If it had succeeded, it would have brought about an unprecedented deviation from the current muhasasa (quota-based) arrangement which is built on ethno-sectarian power sharing among Shia, Sunni, and Kurdish groups.

It would also have struck a huge blow to Iran’s political influence in Iraq, as Iran has largely backed Shia groups that have been able to come together with other Shia Muslims and form a majority.

However, despite al-Sadr’s impressive win in the election, which helped his bloc secure 73 out of 329 seats, Iraqi law requires a supermajority, namely two-thirds of the vote, to elect a president.

Al-Sadr’s efforts to create alliances have fallen short of passing that threshold.

“He may have won the most seats in 2021, but it is not the most we have seen in the past and those with seats in the 90s range have struggled to form a government,” said Hamzeh Hadad, a visiting fellow at the European Council on Foreign Relations.


Al-Sadr is not going away


On the surface, al-Sadr’s withdrawal signals that he has given up on participating in Iraq’s increasingly complex politics, as he threatened to do in the past. However, the reality is that al-Sadr will remain politically influential, whether his supporters are in or out of parliament.

Should the withdrawal materialise, the ball will be in the court of the Coordination Framework Alliance (CFA), al-Sadr’s main opponent during the government formation process.
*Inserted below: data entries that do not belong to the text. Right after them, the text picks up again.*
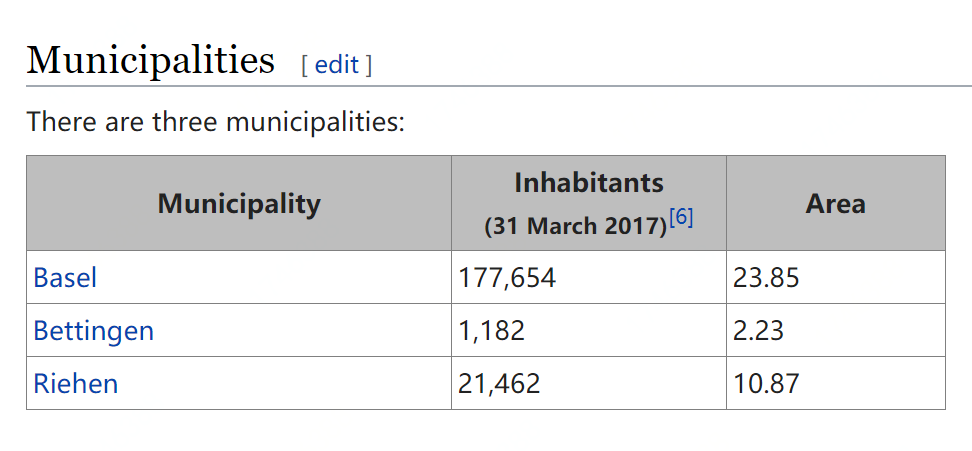
Task: Follow the Riehen link in the table
Action: (x=75, y=383)
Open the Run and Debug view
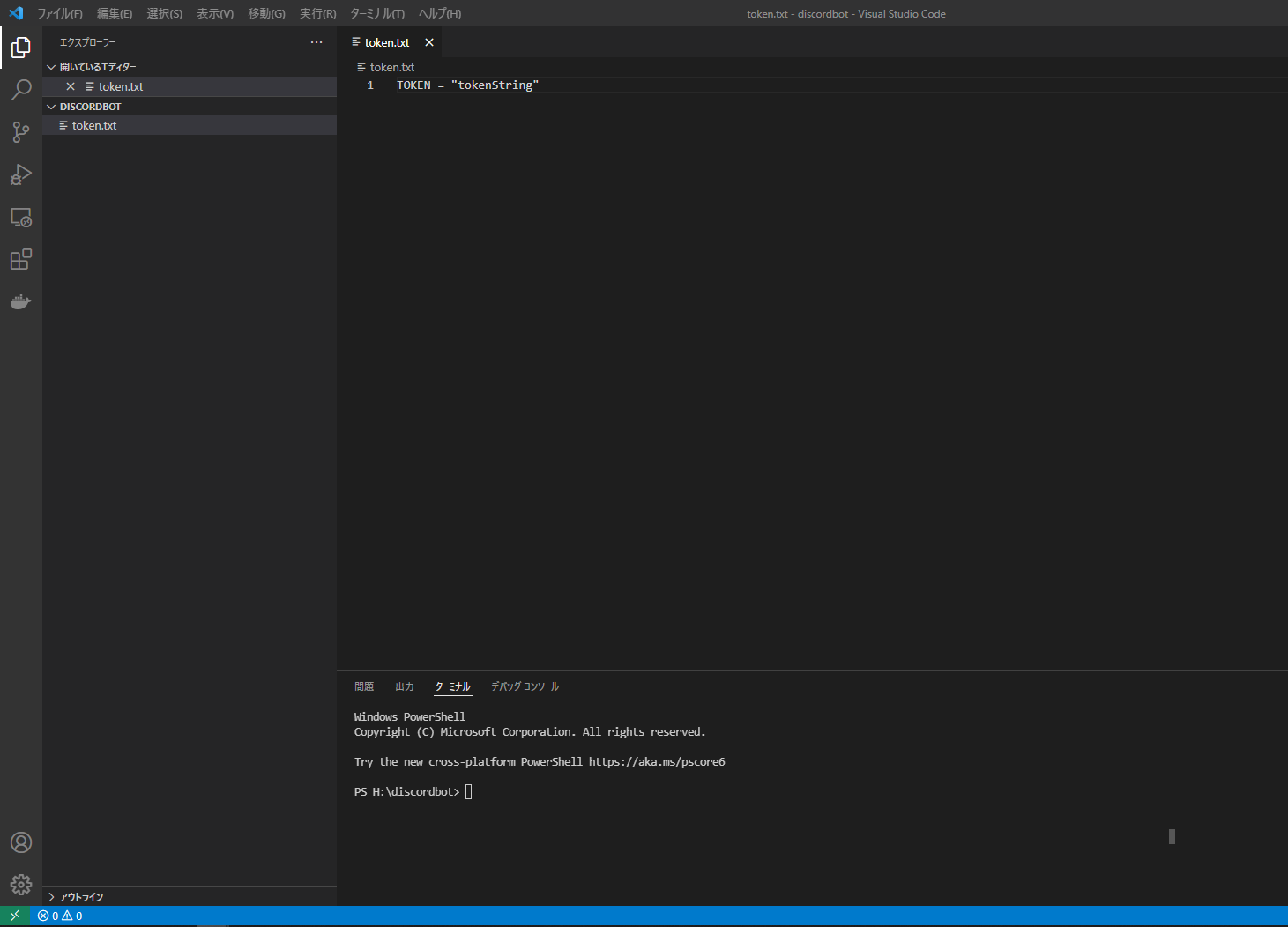Viewport: 1288px width, 927px height. [20, 174]
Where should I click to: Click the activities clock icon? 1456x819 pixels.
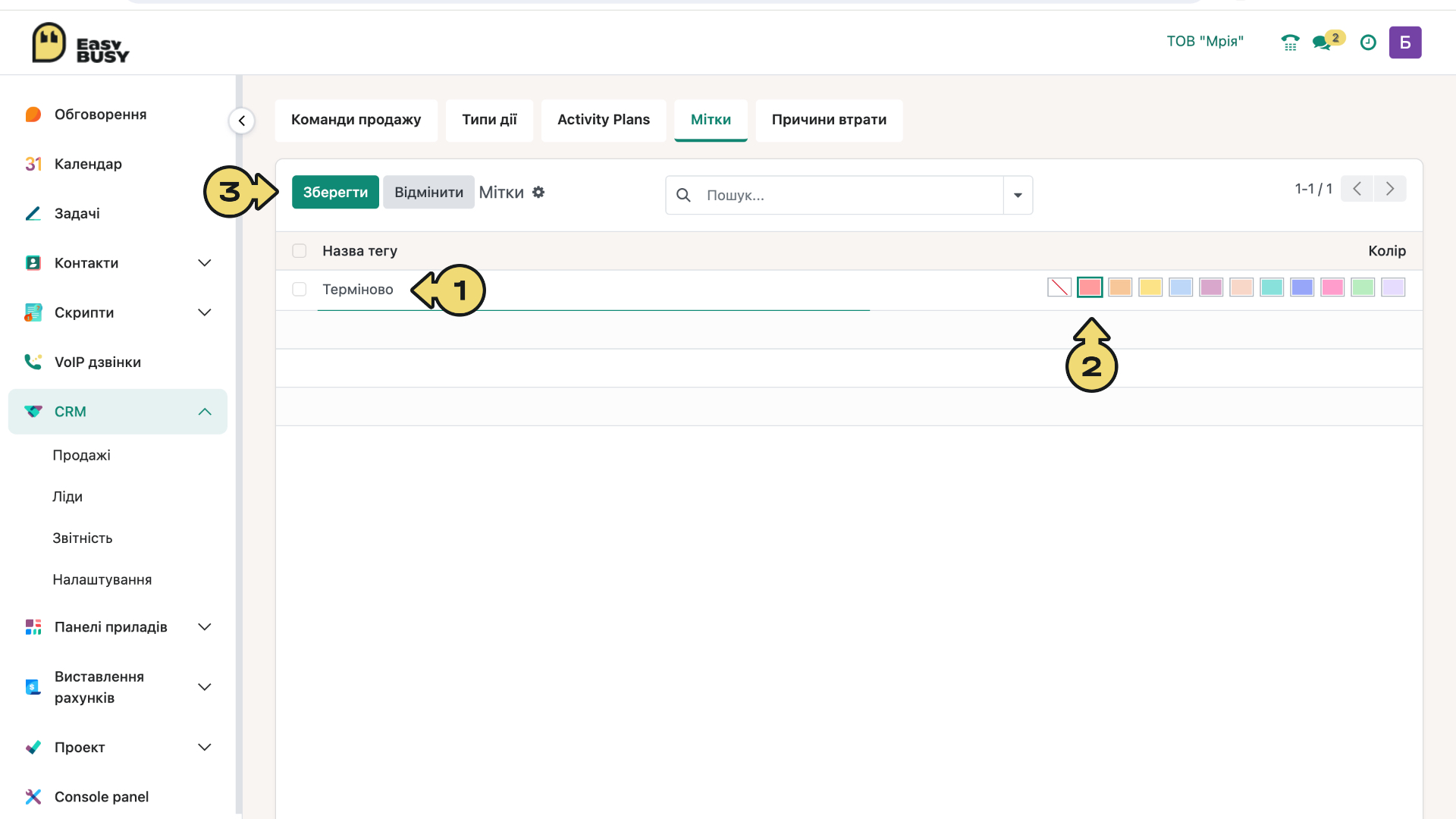1368,42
Many of the seats vacated by the Sadrists will be filled by the Shia parties in the CFA, such as former Prime Minister Nouri al-Maliki’s State of Law and the Fatah Alliance, the political wing of the Iran-backed Popular Mobilisation Forces, or Hashd, militia.

Yet their trajectory in Iraqi politics will not be as rosy as it may seem.

By quitting the parliament, one of al-Sadr’s goals is to delegitimise his more sectarian rivals, according to Thanassis Cambanis, director of the Century Foundation’s Center for International Research and Policy, a New York-based think tank.

“With no Sadrist in Parliament, rivals cannot claim [to] represent [the] entire Shia house … legitimacy further erodes [because of the] optics of a losing minority taking overwhelming power,” he wrote on Twitter.

Al-Sadr’s visible effort to break the gridlock and align with Sunni parties and the Kurdish Democratic Party (KDP), which stands in contrast with the Iran-backed groups in the Coordination Framework, will also be used by al-Sadr to claim that he “went the further out of any party to break this form of [consensus] government,” according to Hadad.

As the political showdown drags on, al-Sadr can use this round of resignations to showcase that he is committed to democratic and majority rule, but that it had only been hindered by the tight grip of other political parties on power under the muhasasa arrangement.




New elections?


A potential government without the biggest winner in the parliamentary election might lead to a few scenarios, according to Kadhim, including another round of elections if parliament decides to dissolve itself, or a compromise government that will be tasked with holding an early election.

“A new election is always on the table, whether it happens now by not being able to form a government, or … after a government is finally formed,” said Hadad.

Mass grassroots protests might also occur as the Iraqi political landscape scrambles to fully understand what this means and how to properly handle al-Sadr’s withdrawal.

“Even groups who don’t trust Sadr will join against [the] corrupt and broken system,” Cambanis said. “By defecting from [the] system, Sadr escapes responsibility while retaining [a] network of state bureaucrats.”

As for the people Iraqi politicians are supposed to represent, many are even more frustrated, especially those who participated in the Tishreen mass demonstrations in 2019 that eventually brought down the former prime minister, Adil Abdul-Mahdi.

The systematic change the protesters demanded has not occurred and now, as Iraq enters its deadly hot summer, anger at the lack of government services is exacerbated by what many describe as a “political game”.

“Sadr and his foes could play all the games they want, but the Iraqi people are continuing to suffer from heat and sandstorms,” said Ali Mohammed, a 24-year-old from Baghdad. “They only care about their political gains and losses.”